Press Secretary Says 'Taxpayers' at Risk

The possibility of holding the Saudi Arabian government liable for the role of its officials in the 9/11 attacks in New York City is looking remote today, with the White House press secretary Josh Earnest openly saying he can’t imagine a scenario in which President Obama doesn’t veto the measure.

The bill, authored by Sens. John Cornyn (R – TX) and Chuck Schumer (D – NY), is called the Justice Against Sponsors of Terrorism Act, and allows terror victims to sue governments of nations that have provided financial support to al-Qaeda. This conspicuously includes Saudi Arabia.

It is widely believed that the “secret” 28 pages of the 9/11 report detail Saudi involvement in funding the attack, and for years the Saudi government’s involvement has been a poorly kept secret.

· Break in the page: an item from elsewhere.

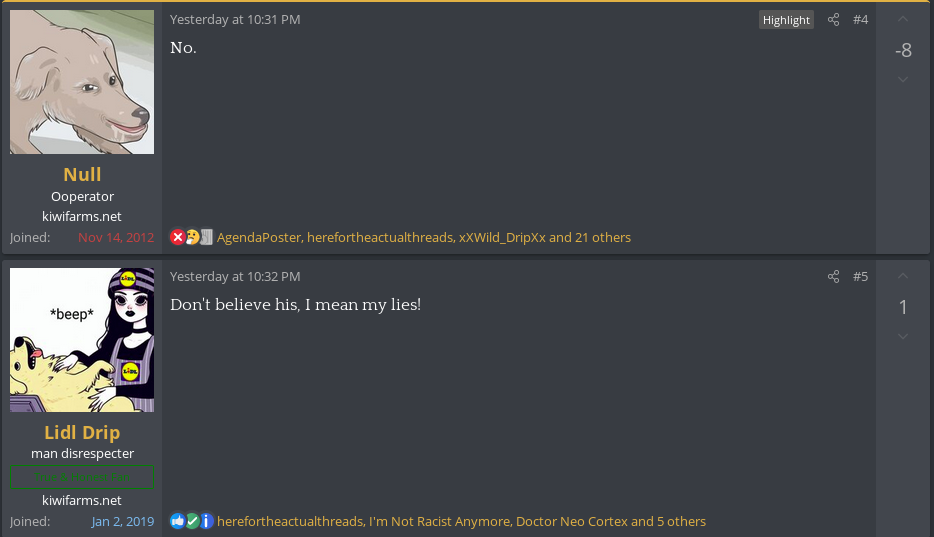Screen dimensions: 934x537
Task: Show the "and 21 others" reactions list
Action: pos(590,238)
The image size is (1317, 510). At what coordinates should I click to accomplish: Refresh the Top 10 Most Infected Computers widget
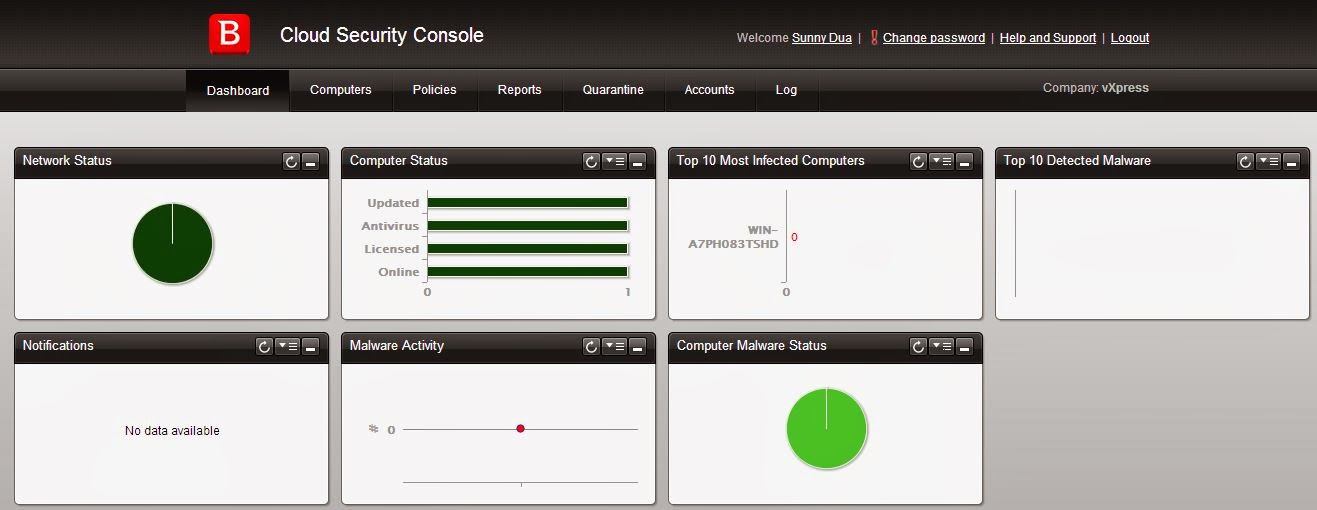[918, 161]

Saudi Foreign Minister Adel al-Jubeir, however, has threatened major economic repercussions.

Multiple reports have Jubeir threatening to have the Saudi government sell as much as $750 billion in US assets, including Treasury securities and other financial securities on the world market, a move that would potentially have disastrous effects on the US dollar and the American economy in general.

Earnest appeared to concede as much, saying that taxpayers would be at risk if Obama didn’t veto the bill that would authorize the lawsuit. This, however, would be ultimately an acknowledgement that the Saudi government is untouchable, and that efforts to keep the Saudi involvement in 9/11 a secret ultimately is to avoid embarrassing US officials who believe they can’t do anything about it.

Author: Jason Ditz

Jason Ditz is senior editor of Antiwar.com.